Short exercise 1
List every person named in the golf course interview, leaving out the speaker marked TD.
Short exercise 2
In the golf course interview, what two things does TD say can be done about wind erosion in big sprawling bunkers?
Short exercise 3
Please carry on the golf course interview after its last sentence.

To what extent did you try to mitigate the future natural evolution of the course, versus embracing it, at the time of construction? 

TD: We built the course on a very tight budget, so we sort of had to embrace the natural evolution of things.

One of Australia’s most imposing bunkers, on the short par-4 4th at Barnbougle Dunes, looks even meaner today than it did upon opening.

The famous bunker of the 4th has become even more dramatic over time —  why does this occur and is it possible for it to become too intimidating? 

TD: Wind erosion is a fact of life in those big sprawling bunkers golfers love — that’s why they are called ‘blowouts’. All you can do is replace sand, or break up the bunker into smaller pieces that will erode less. But everyone loves that big bunker, so we haven’t been asked to change it yet.

How much of a statement was the 7th, Tom’s Little Devil, at the time of construction? How has this hole evolved over the 18 years since the build?

TD: It’s funny that the hole is named after me, because that’s probably the one hole that Mike Clayton had the most to do with. The original 7th was going to play more to the north, but Brian, Mike and I all felt that would be an impossible shot in the left-to-right crosswind, so Mike suggested turning the hole back into the wind, and I knew where that green site was from an earlier routing attempt. My friend Tim Weiman had always talked about how much he liked those ‘little devil’ par-3 holes so that’s where the name actually came from.

Saved entries
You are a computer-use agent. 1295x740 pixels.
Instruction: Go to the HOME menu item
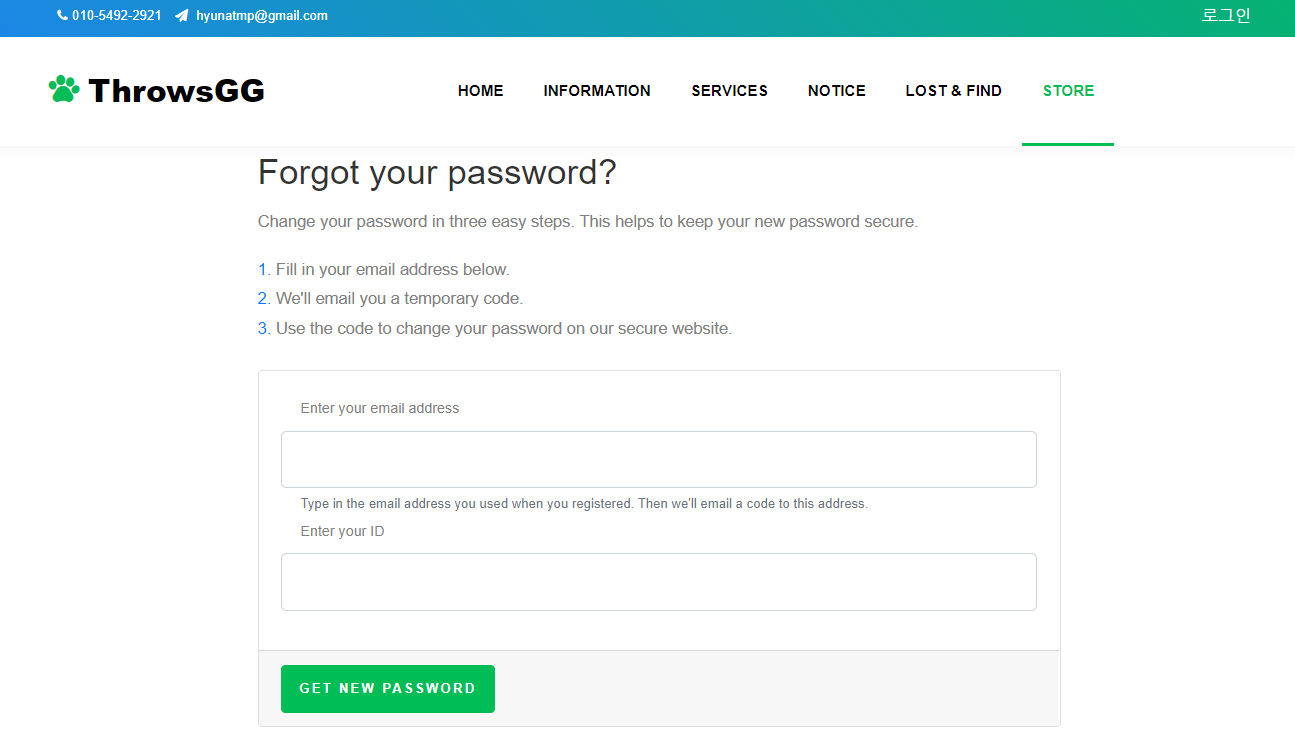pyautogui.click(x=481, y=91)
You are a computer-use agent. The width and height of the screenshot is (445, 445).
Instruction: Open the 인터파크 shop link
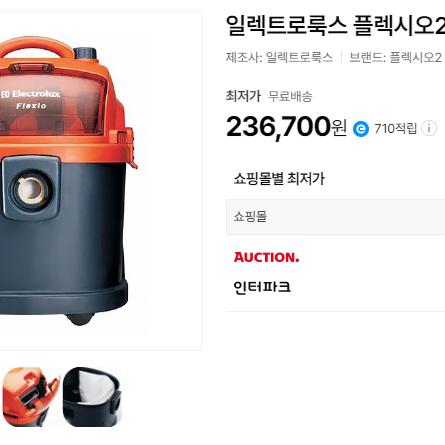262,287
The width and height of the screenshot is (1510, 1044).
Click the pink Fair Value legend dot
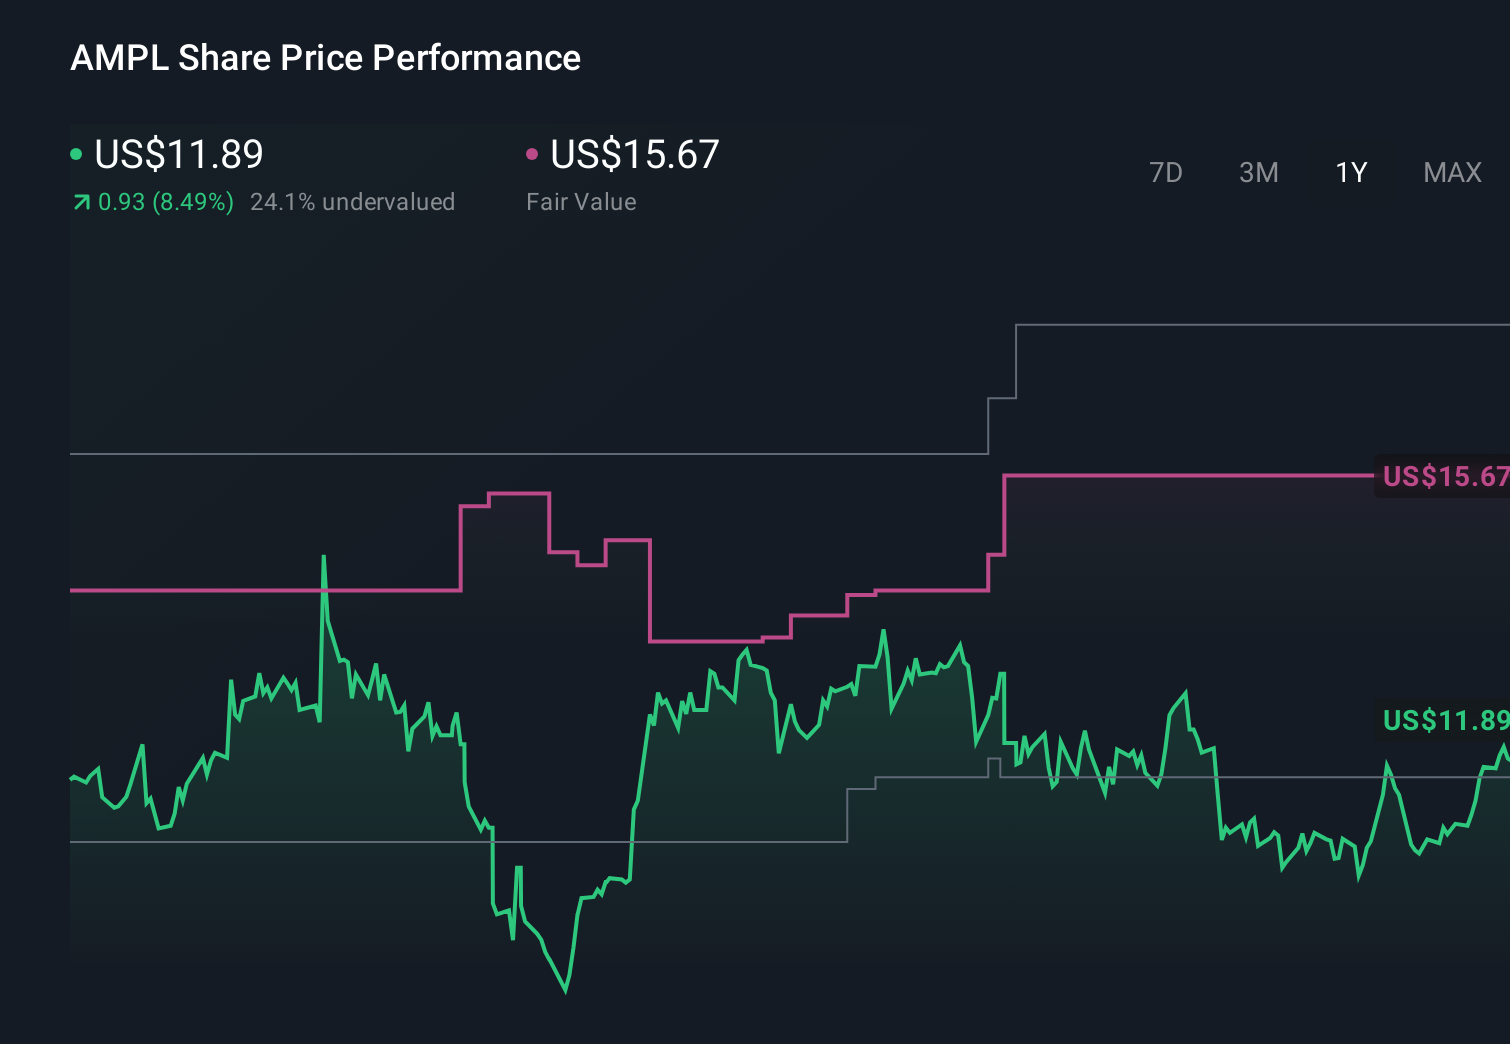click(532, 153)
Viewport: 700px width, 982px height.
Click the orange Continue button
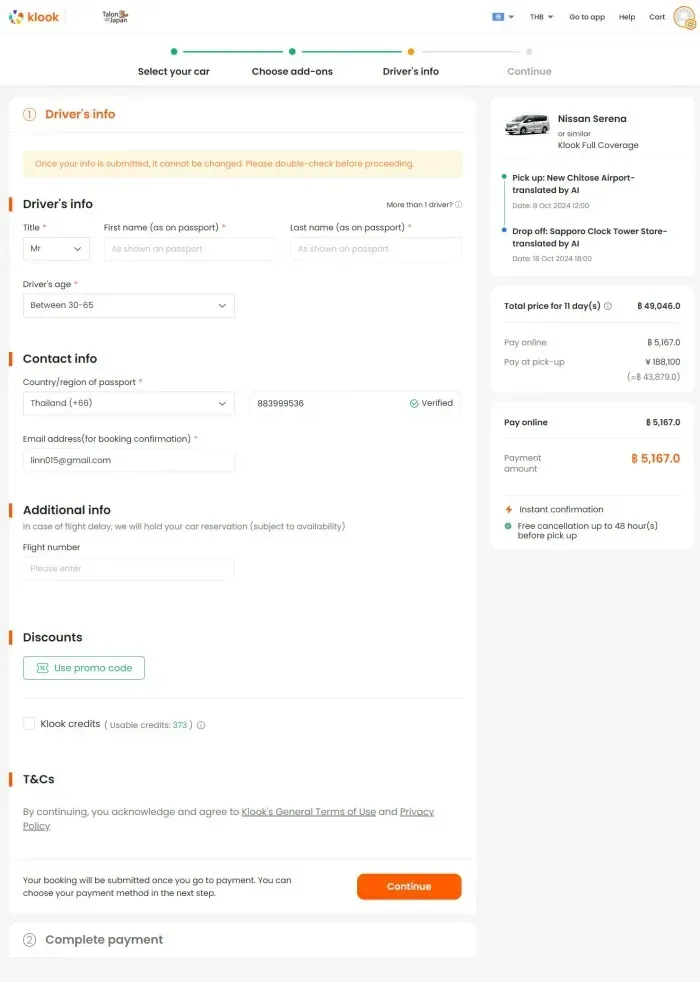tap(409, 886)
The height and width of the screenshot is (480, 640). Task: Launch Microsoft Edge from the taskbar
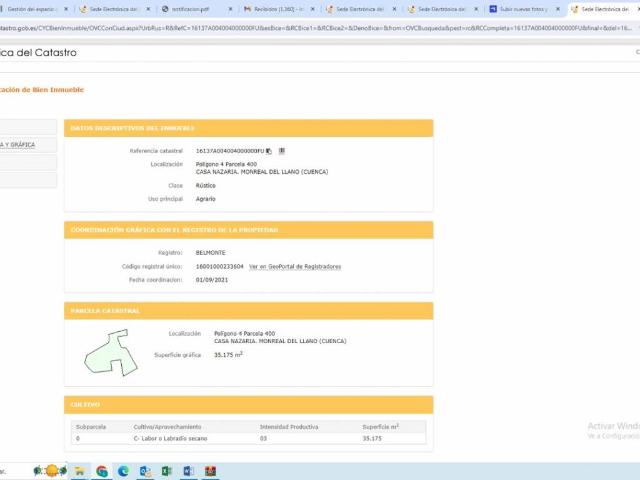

Expected answer 1
Mike Clayton, Brian, Tim Weiman

Expected answer 2
Replace the sand, or break the bunker up into smaller pieces that will erode less.

Expected answer 3
What are some of the signs that a golf course is maturing well? Are there any courses in your portfolio that you feel have aged particularly well/poorly?

TD: My old friend Dave Wilber, who was turf consultant for Pacific Dunes and Barnbougle, once said that if an architect’s courses are like his kids, then the greenkeeper is the guy we want our daughter to marry. They are really the ones who are going to take care of our baby long term. It’s going to evolve —  either for the better, or for the worse. We’ve been lucky at Barnbougle to have Phil Hill as the superintendent since it opened and he has certainly guided it towards the former. In fact, generally, the places where the superintendent we originally worked with is still in charge are evolving best: Pacific Dunes, Streamsong, and Tara Iti come to mind. By contrast, my original client at High Pointe went through six or seven superintendents over twenty years, before the course closed.

Is there a ‘peak age’ for a golf course in terms of balancing the designer’s intent and what evolves over time?

TD: It really depends on the place. Places like Bandon and Barnbougle are so dynamic in terms of the weather that I don’t think you can afford to fall in love with what it looks like at any given point. When we do get to rebuilding the 7th green at Barnbougle, we will have to overbuild it, because it will just start eroding again the moment we are finished.

What impact do you think Barnbougle Dunes has had on golf in Australia and internationally?

TD: Mike Keiser took an interest in the project as a case study – he figured if a resort could be successful in as remote a place as Tasmania, the model would work in a lot of other places, too. So, it really confirmed for him that the success of Bandon Dunes was not a one-off, if you got certain parts of the model right. Certainly, in Australia, Barnbougle helped to prove that golfers would travel to play a true links course, and Richard Sattler’s willingness to stick his neck out and develop it has spawned several other projects that now compete with the original.

Are there changes that you would love to see happen with the course over the next 18 years?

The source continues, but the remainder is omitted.